Hop Products Australia’s annual Green Hop Program is back for another harvest in 2019, with orders now open to brewers nationally.

Picked once a year in March, HPA says fresh hops “close the gap between paddock and pint with the freshest hops possible”.

Sales and Marketing Manager for HPA Owen Johnston said that the Green Hop Program isn’t necessarily all about the beers.

“It’s a great way for us to bring a whole new level of focus onto hops in general.

“We want to bring our brewers, who bring along their customers, into our experience and our world of growing and the effort that goes into processing.

“It’s about bringing people closer to what we do.”

The 2019 Green Hop harvest will showcase Cascade, Ella, Enigma and Galaxy varieties.

Johnston told Brews News that while green hops can be challenging for brewers in terms of its unpredictability, it’s the excitement around brewing these seasonal beers that brings brewers back each year.

Bridge Road Brewers founder and head brewer Ben Kraus said that he has been working closely with HPA using fresh hops for over nine years. He has been brewing Bridge Road’s two wet hop beers, The Harvest and The Dark Harvest, since 2009 and 2012 respectively.

Kraus told Brews Newsthat he also did another special wet-hopped amber beer with Galaxy earlier this year that weighed in at a hefty 7%.

“We did that for Dan Murphy’s. They had a stand at GABS and they wanted a user experience around hops, so we did a limited released of that beer.”

Kraus says that while he loves using the green hops each year, he has found using them to dry hop doesn’t give him the results he is after with the beer exhibiting vegetal hop characters.
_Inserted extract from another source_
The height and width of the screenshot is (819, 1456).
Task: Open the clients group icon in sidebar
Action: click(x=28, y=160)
He said the best technique is to use a giant hop back post boil, before transferring the beer to fermenter.

“It is quite hard and it has taken us a number of years to get the characteristics that we want into the beer,” he said.

“Sometimes brewers have to or feel the need to supplement the wet hop with some dried pellets post fermentation or during fermentation because perhaps they haven’t got everything they needed out of the wet hops.
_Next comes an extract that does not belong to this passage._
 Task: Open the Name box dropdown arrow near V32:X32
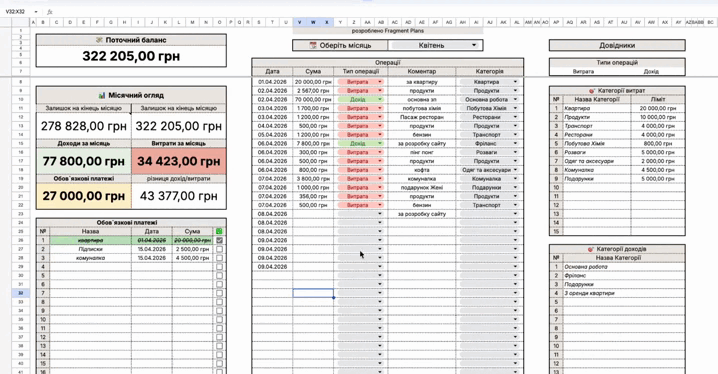[x=36, y=11]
“They can sometimes be subtle and mild and not have the kick people expect.”

Tasmania’s Moo Brew Brewery is another long-time program participant.

Head brewer Dave Macgill told Brews News that Moo Brew is extremely lucky to be only half an hour away from the hop fields.

“We get them basically the day that we brew the beer, we pick them up in the morning and then we can start the brew and by the time its ready to transfer into fermenters, the hops have been off the vines for less than a couple of hours.”

Macgill said that it’s interesting to play around with how the wet hops have operated through the brewhouse.

“We’ve found that some of the varieties differ considerably, especially their aromatic profiles whilst wet as opposed to when they’re dry.”

Like Kraus, Macgill said that he started off dry hopping with wet hops but also found that there were too many grassy textures in the final brew.He also uses the hop back technique, whereby 70 to 90 kilos of wet hops will go into a single brew.

He said that for the coming harvest, he is “tempted” to brew a lager.

Macgill said that HPA Green Hop Program is an “awful lot of work” for the company and that this “isn’t lost on the brewers who are lucky to have access” to such a program.